Хлеб. Одного тоненького ломтика его в какой-то из моментов блокадной жизни не хватило более шестистам тысячам ленинградцев…
1
— Итак, начнем совещание… Татьяна Ивановна… — Николай Николаевич — Ник — стянул с головы шапку, прибавил света в керосиновой лампе и кивнул: — Мы слушаем вас.

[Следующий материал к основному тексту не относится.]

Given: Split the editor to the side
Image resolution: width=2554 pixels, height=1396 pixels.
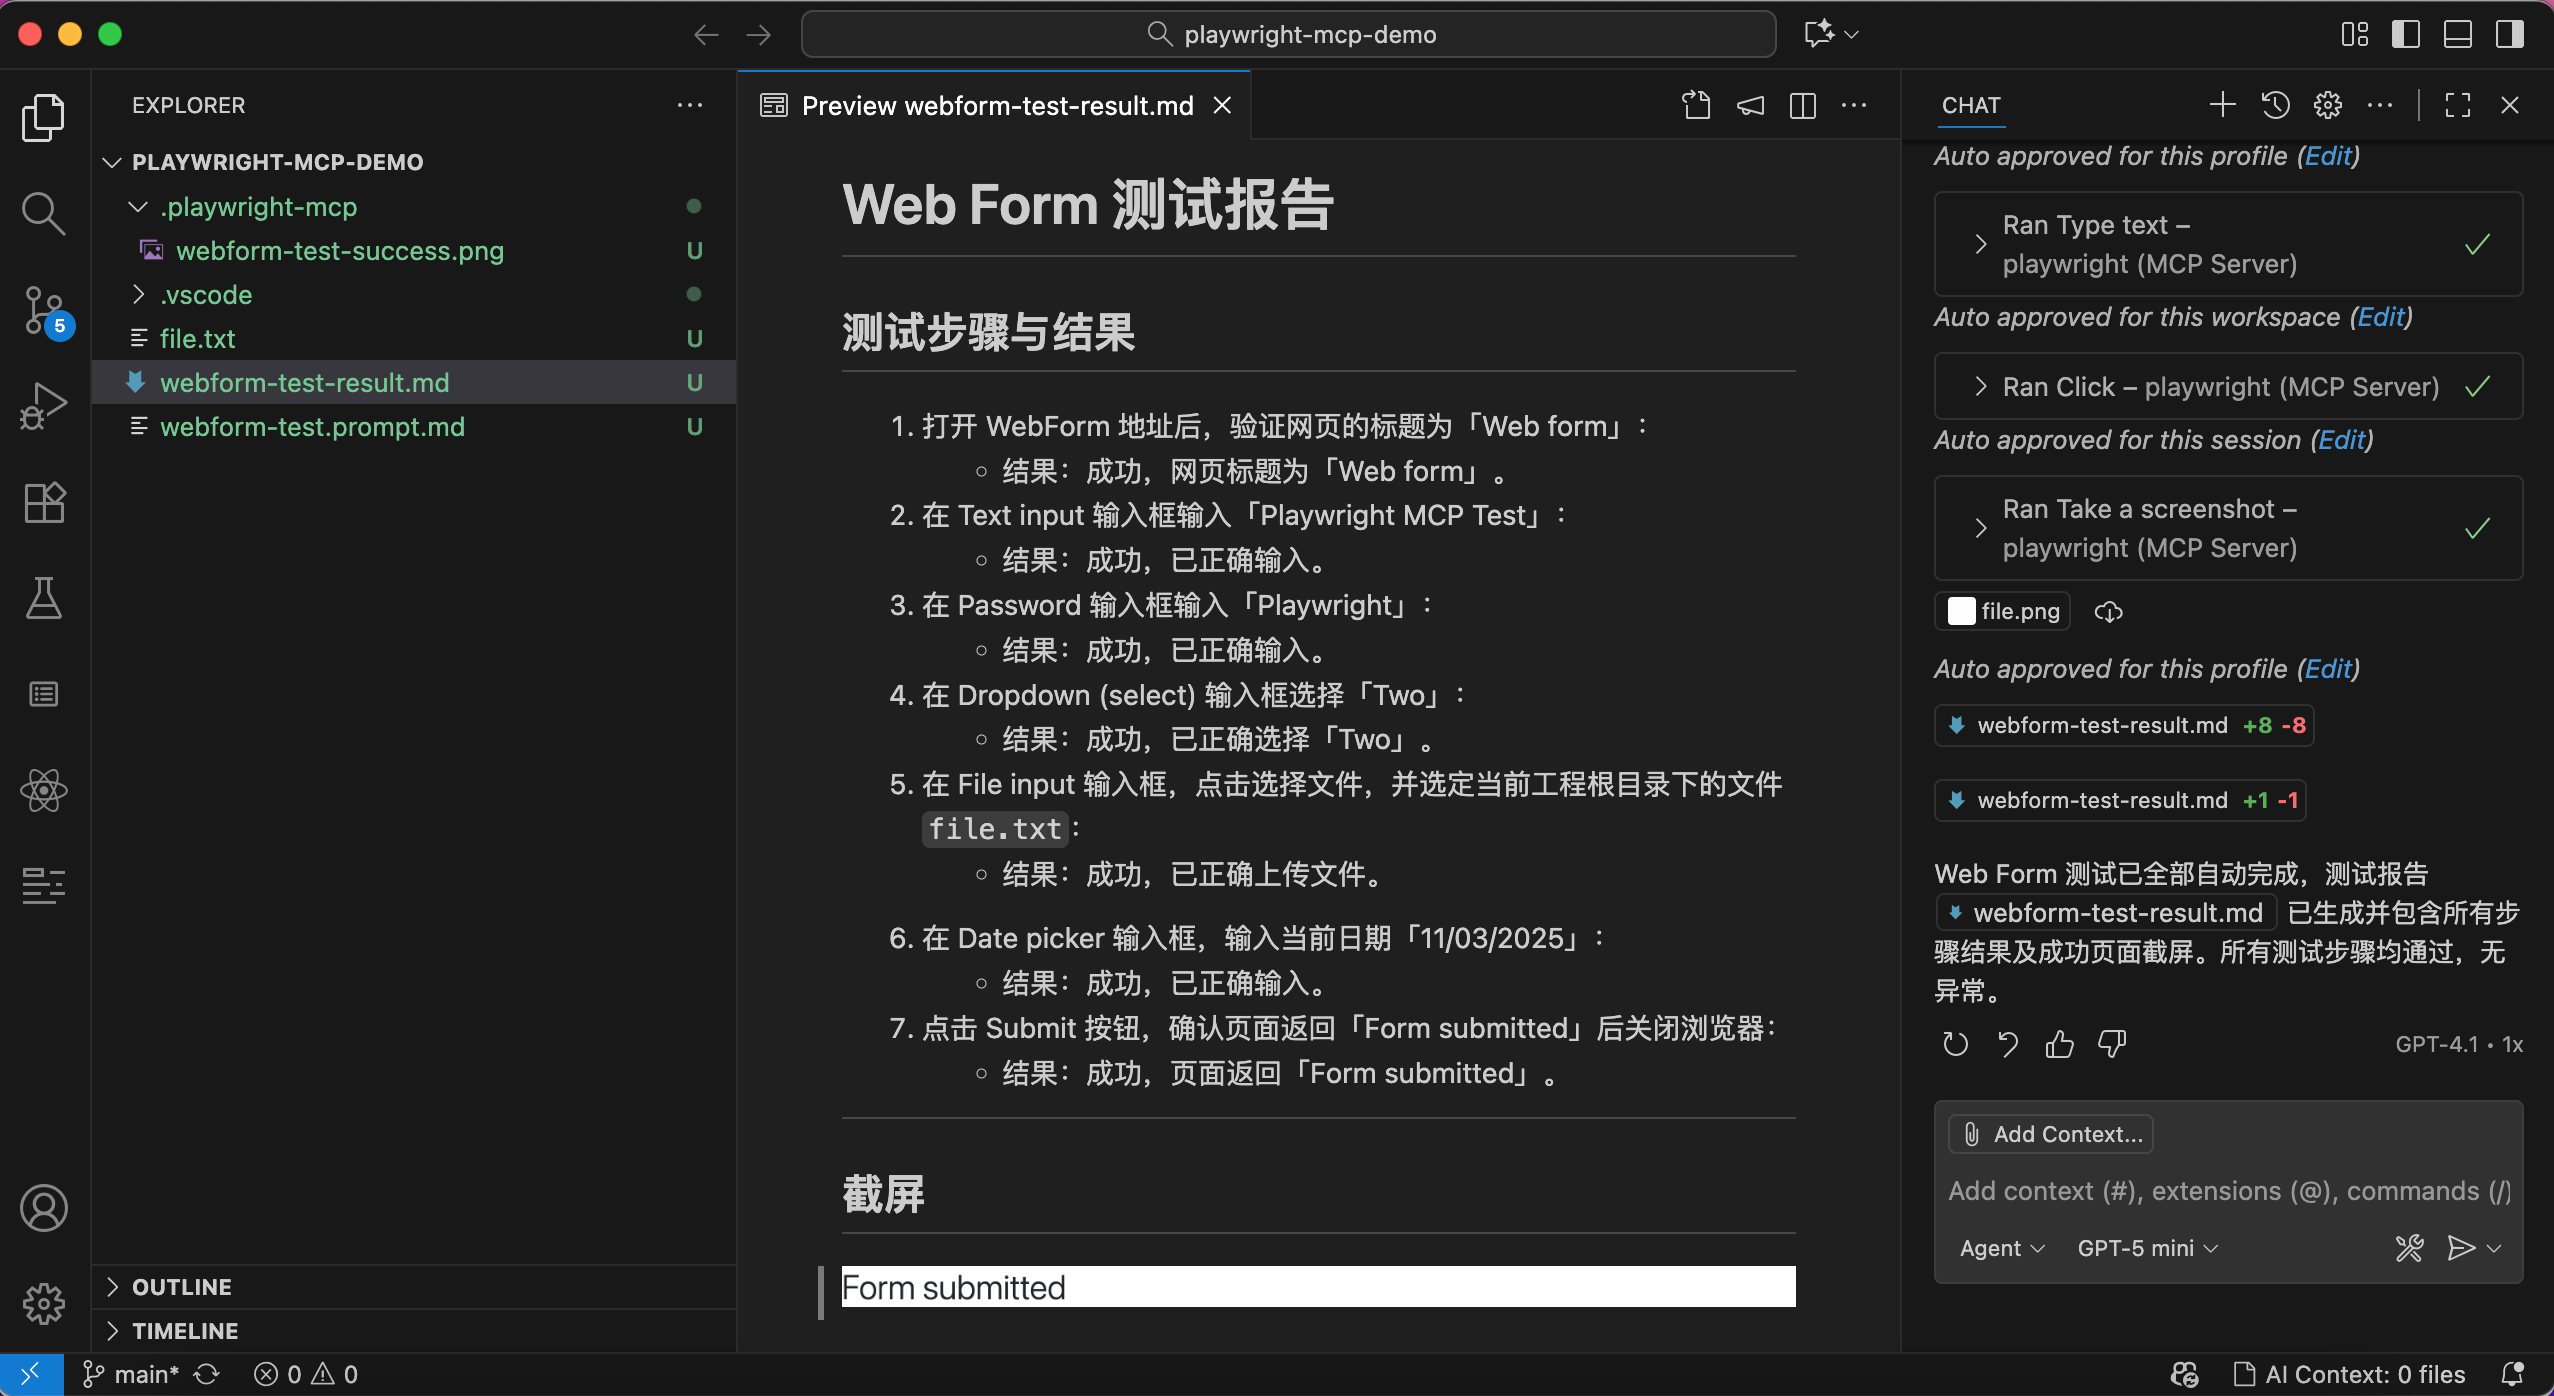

— На 10 декабря 1941 года, то есть на сегодняшний день, в зоопарке осталось 20 животных, — начала Володина мама. — У всех животных общее истощение: дистрофия. У Потапа выпали клыки. Очень плохи тигры. Тигруня не поднимается, да и Василий еле шевелится. У Красавицы — расширение печени, аритмия сердца.
— Голубушка Софья Петровна, подкиньте дров. — Ник поднялся из-за дощатого скрипучего стола. Оглядел полутемное помещение и сидящих вокруг буржуйки сотрудников. — Дорогие мои… Мы должны выдержать, должны! — громко сказал он. Володя протянул ладони к печке. Горько пахло дымом, щипало глаза. — Дорогие мои, мы сейчас… Вы все знаете религиозную легенду про конец света и про ковчег. Чтобы спасти животных для будущего мира, праведник Ной взял на свой пароход… — Володя усмехнулся: «пароход», — всяких тварей по паре. Вот и мы. И наш ковчег-зоопарк в бурном и голодном, обстреливаемом врагами море жизни. Жестокое и губительное плавание, но, милые мои, верю — вся наша дружная команда достигнет берега. Берега весны, берега тепла, берега победы над подлым врагом!
Ник закашлялся. Володя окинул взглядом «команду».
На сегодняшний день их «плавания» не было ни птичника, ни обезьянника, ни сектора хищных. А был лишь «ковчег», оборудованный в бегемотнике. Теперь сюда свели всех оставшихся в живых обитателей зоопарка.